From 9 June to 9 September 2018, it presented works by:

Agnieszka Brzeżańska, Ana Mendieta, Basir Mahmood, Belkis Ayón, Cinthia Marcelle, Dineo Seshee Bopape, Elsa M’bala, Emma Wolukau-Wanambwa, Fabiana Faleiros, Firelei Báez, Gabisile Nkosi, Grada Kilomba, Heba Y. Amin, Herman Mbamba, Joanna Piotrowska, Johanna Unzueta, Julia Phillips, Keleketla! Library, Las Nietas de Nonó, Liz Johnson Artur, Lorena Gutiérrez Camejo, Lubaina Himid, Luke Willis Thompson, Lydia Hamann & Kaj Osteroth, Lynette Yiadom-Boakye, Mario Pfeifer, Mildred Thompson, Mimi Cherono Ng'ok, Minia Biabiany, Moshekwa Langa, Natasha A. Kelly, Okwui Okpokwasili, Oscar Murillo, Özlem Altın, Patricia Belli, Portia Zvavahera, Sam Samiee, Sara Haq, Simone Leigh, Sinethemba Twalo and Jabu Arnell, Sondra Perry, Tessa Mars, Thierry Oussou, Tony Cokes, Tony Cruz Pabón and Zuleikha Chaudhari.

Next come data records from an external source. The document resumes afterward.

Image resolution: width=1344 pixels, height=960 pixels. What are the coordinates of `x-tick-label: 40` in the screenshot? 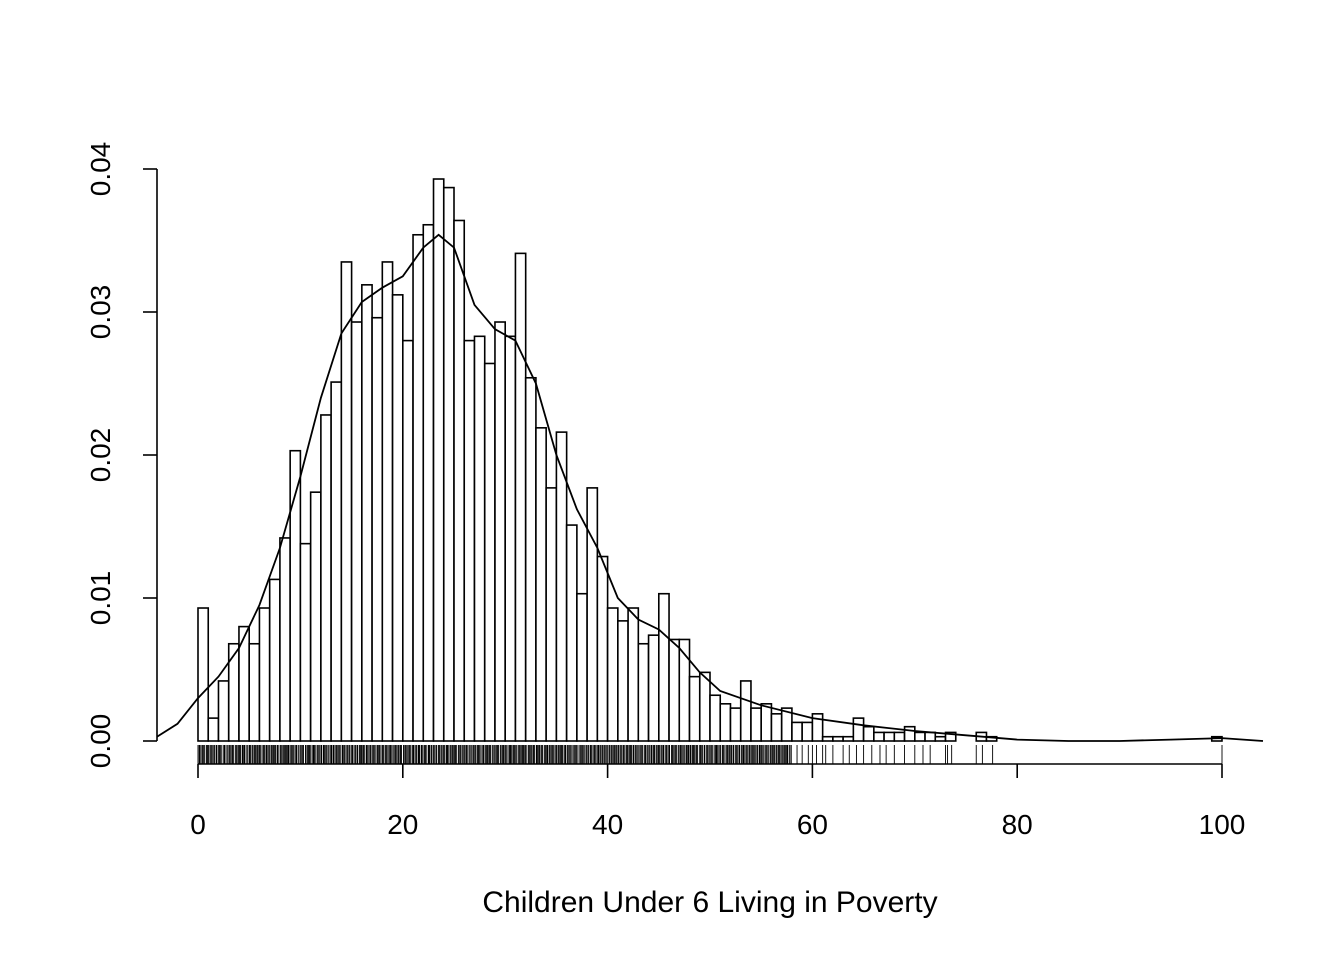 It's located at (608, 824).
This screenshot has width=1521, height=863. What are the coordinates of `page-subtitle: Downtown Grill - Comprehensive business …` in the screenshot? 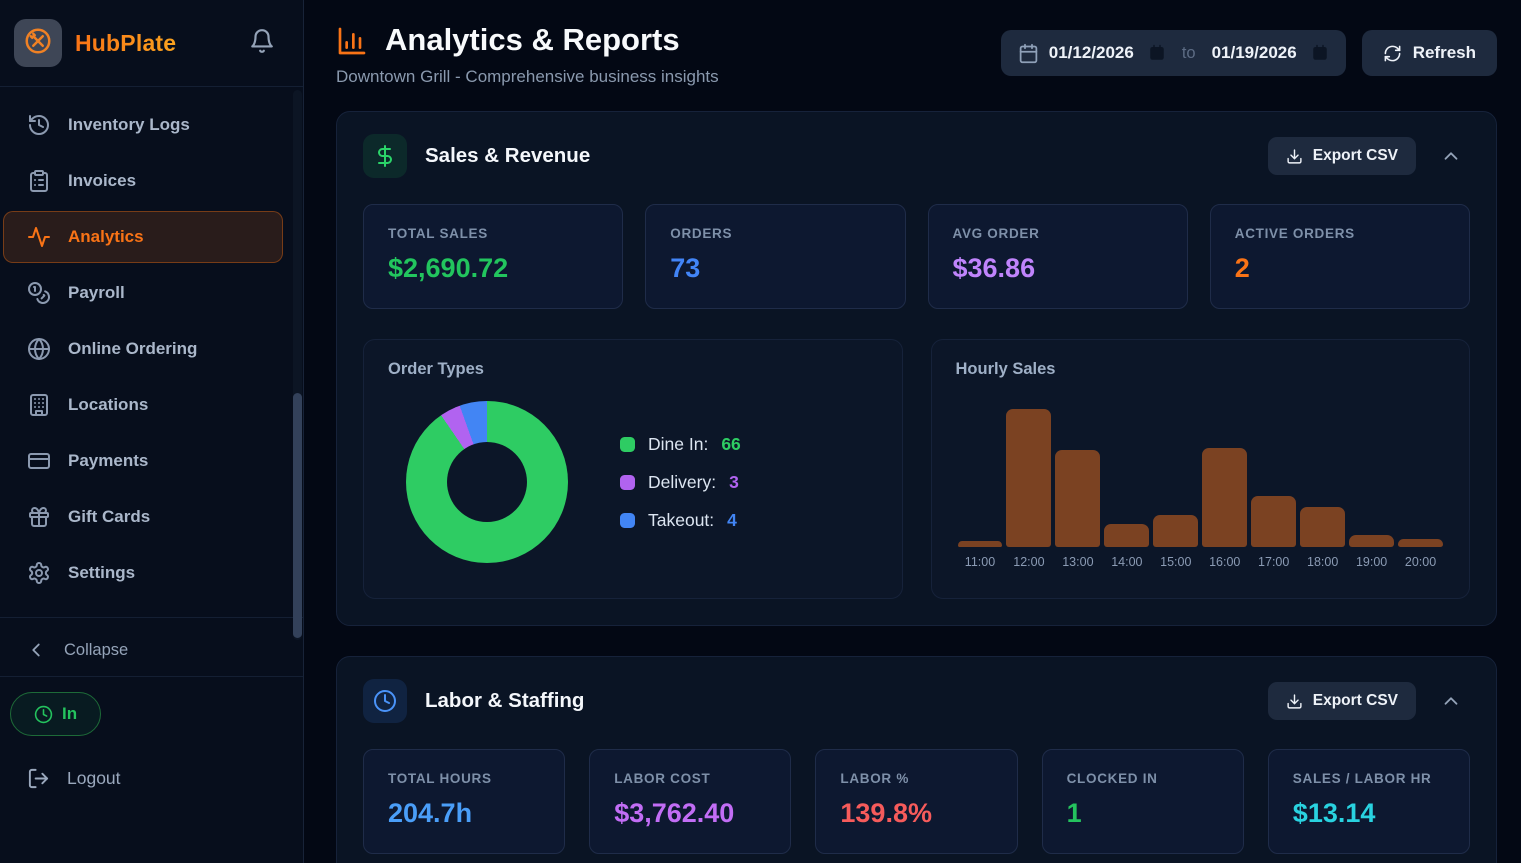 It's located at (528, 76).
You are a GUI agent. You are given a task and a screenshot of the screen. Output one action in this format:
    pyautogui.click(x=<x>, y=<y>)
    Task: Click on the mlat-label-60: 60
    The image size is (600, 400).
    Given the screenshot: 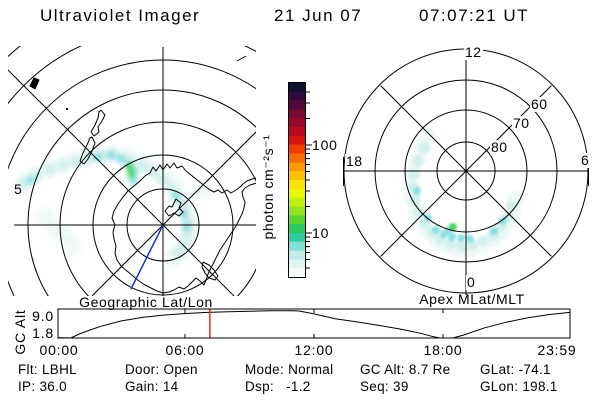 What is the action you would take?
    pyautogui.click(x=540, y=104)
    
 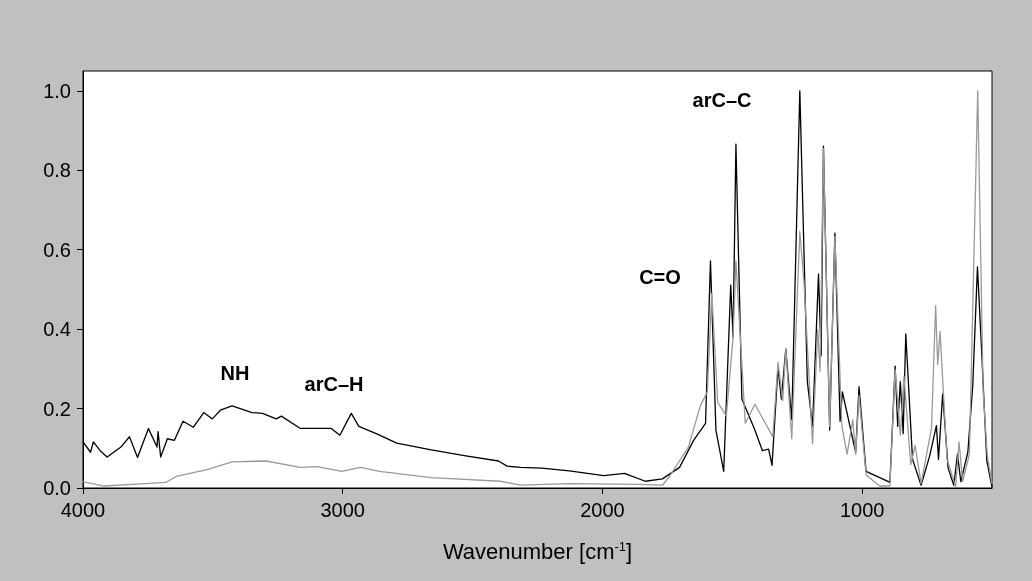 I want to click on annotation: C=O, so click(x=660, y=277).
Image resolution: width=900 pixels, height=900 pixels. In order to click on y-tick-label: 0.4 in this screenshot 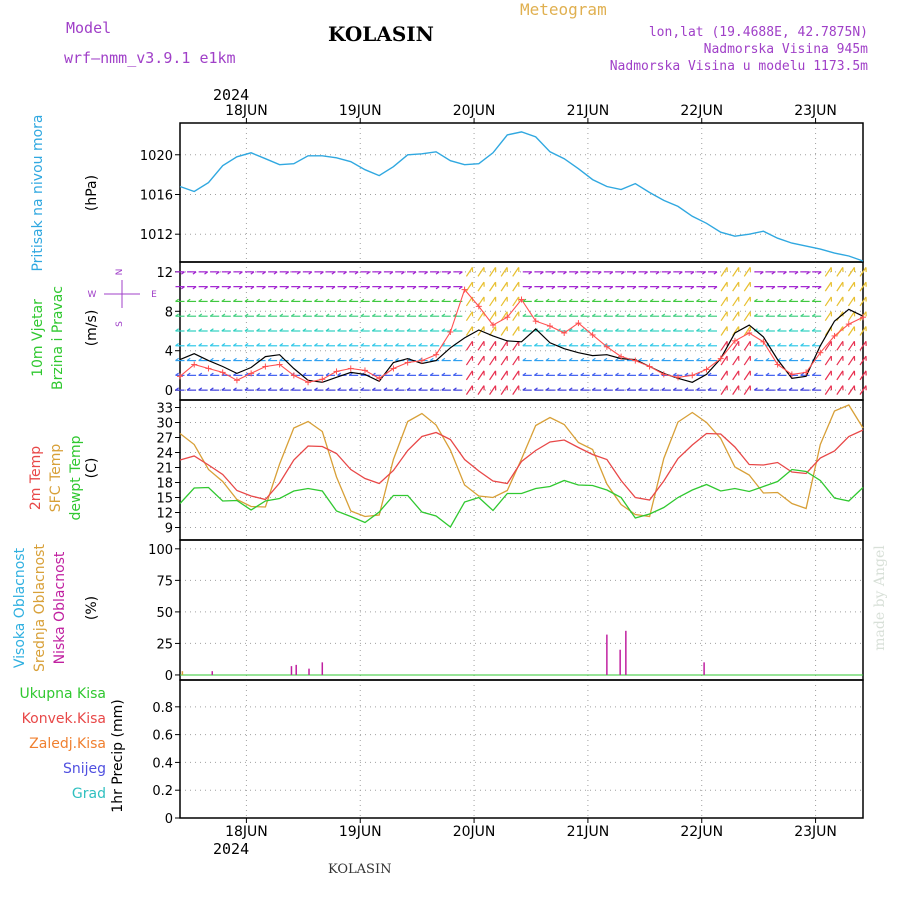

=== 11th Berlin Biennale ===
The 11th Berlin Biennale is curated by María Berríos, Renata Cervetto, Lisette Lagnado, and Agustín Pérez Rubio.

=== 12th Berlin Biennale ===
The 12th Berlin Biennale took place from June 11 to September 18, 2022 and was curated by the artist-curator Kader Attia. With approximately 100 artists included across various venues and exhibitions, the 12th Berlin Biennale centred around ideas of repair. Here, Attia looks back at over two decades of engagement with decolonial theory and practice to determine ways to care for the now.